"Zaczarowana": Niewinna w cynicznym świecie
Scenarzysta Billy Kelly wspominał, że praca nad scenariuszem zaczęła się od prostej, ale wyrazistej idei: zderzenia bajkowej wręcz niewinności z cynicznym nowojorskim światem. Największą trudnością było to, by bohaterka wydawała się wiarygodna, zamiast budzić tylko politowanie. Pewnego dnia wpadłem na pomysł, by była ona po prostu animowaną postacią. To rozwiązanie dodało mi skrzydeł i ułatwiło dalszą pracę, nadało jej nowy kierunek - mówił Kelly. Producent Barry Josephson wyznał, że właśnie ten ostatni pomysł najbardziej go zaintrygował. Zderzenie świata disnejowskich kreskówek z nowojorską rzeczywistością bardzo przemówiło do jego wyobraźni.
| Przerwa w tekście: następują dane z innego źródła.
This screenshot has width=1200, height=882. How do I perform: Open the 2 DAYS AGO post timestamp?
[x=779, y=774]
Ze scenariuszem zapoznał się też wkrótce reżyser Kevin Lima, wielbiciel i kontynuator wielkiej disnejowskiej tradycji, gotowy jednak potraktować ją z pewnym dystansem, ze współczesnej perspektywy. Pomyślałem sobie, że to dla mnie rzecz wręcz wymarzona. Zaczynałem pracę jako animator, potem zająłem się reżyserią kreskówek. Mam ten świat we krwi, znam go na wylot i kocham go - tłumaczył.
Wkrótce, z błogosławieństwem producentów, Lima i Kelly rozpoczęli wspólną dalszą pracę nad doskonaleniem scenariusza. Pomysłem Limy było to, żeby w pewnej chwili oba światy zaczęły się przenikać. Było to wielkie wyzwanie techniczne i jednocześnie ryzyko artystyczne.
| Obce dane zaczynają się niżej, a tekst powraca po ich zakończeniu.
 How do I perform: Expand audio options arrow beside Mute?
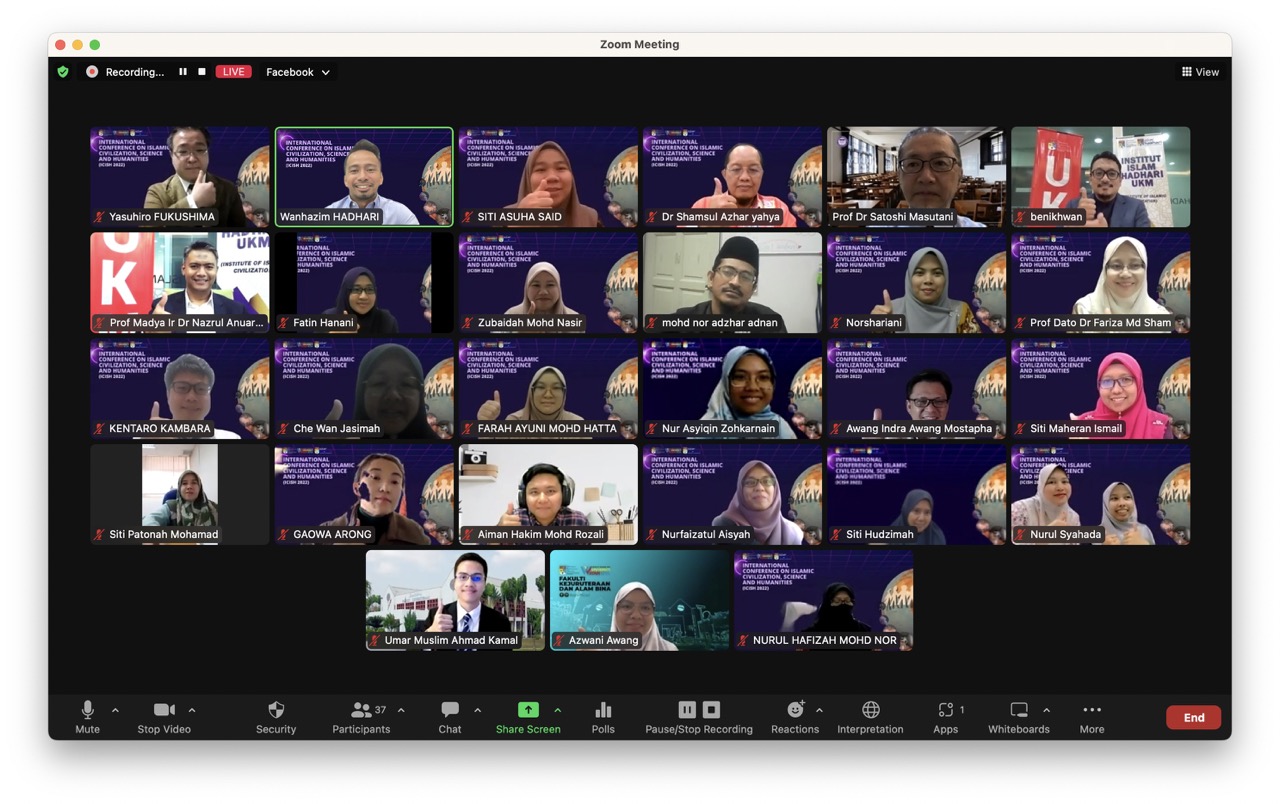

Producent wykonawczy Chris Chase rozumiał to ryzyko, ale był pewien, że właściwi ludzie znaleźli się na właściwym miejscu. Jestem przekonany, że tylko ktoś taki jak Kevin, z wielkim doświadczeniem w pracy nad animacją oraz szacunkiem dla dziedzictwa Disneya, mógł poważyć się na połączenie z sukcesem tych obu światów i osiągnąć tak naturalny rezultat. Sam reżyser tak tłumaczył koncepcję filmu: Opowieść zaczyna się w typowym świecie animacji ze szkoły Disneya. To swoista kondensacja disnejowskich produkcji w starym dobrym stylu. Podczas dziesięciominutowego prologu mamy do czynienia z disnejowskimi ikonami, a potem trafiamy do realnego świata. Sercem filmu, nawet biorąc pod uwagę początek, jest film aktorski. Postaci z kreskówki stają się normalnymi ludźmi, z ich prawdziwymi dylematami, które muszą jakoś, na miarę swych sił i możliwości, rozwikłać. A rozwiązania, które były możliwe w baśniowym świecie, okazują się tu całkowicie nieprzydatne.
Kelly wspominał: Kevin pomógł w pełni wydobyć ideę, która jest motorem filmu: zderzenie umownych postaci z wielkomiejskim, współczesnym otoczeniem. Jest to źródłem nieustającego humoru, ale i refleksji. Cały czas musieliśmy myśleć o tym, by nie stracić równowagi: nie popaść w cynizm, ani też nie ulec naiwnemu sentymentalizmowi. Lima podkreślał wagę postaci Giselle: Trafia do Nowego Jorku uzbrojona w swą niewinność. Bierze wszystko takim, jakim jest, wprost. I ta jej prostota i radość życia udzielają się ludziom, których spotyka. To jest właśnie owe tytułowe zaczarowanie.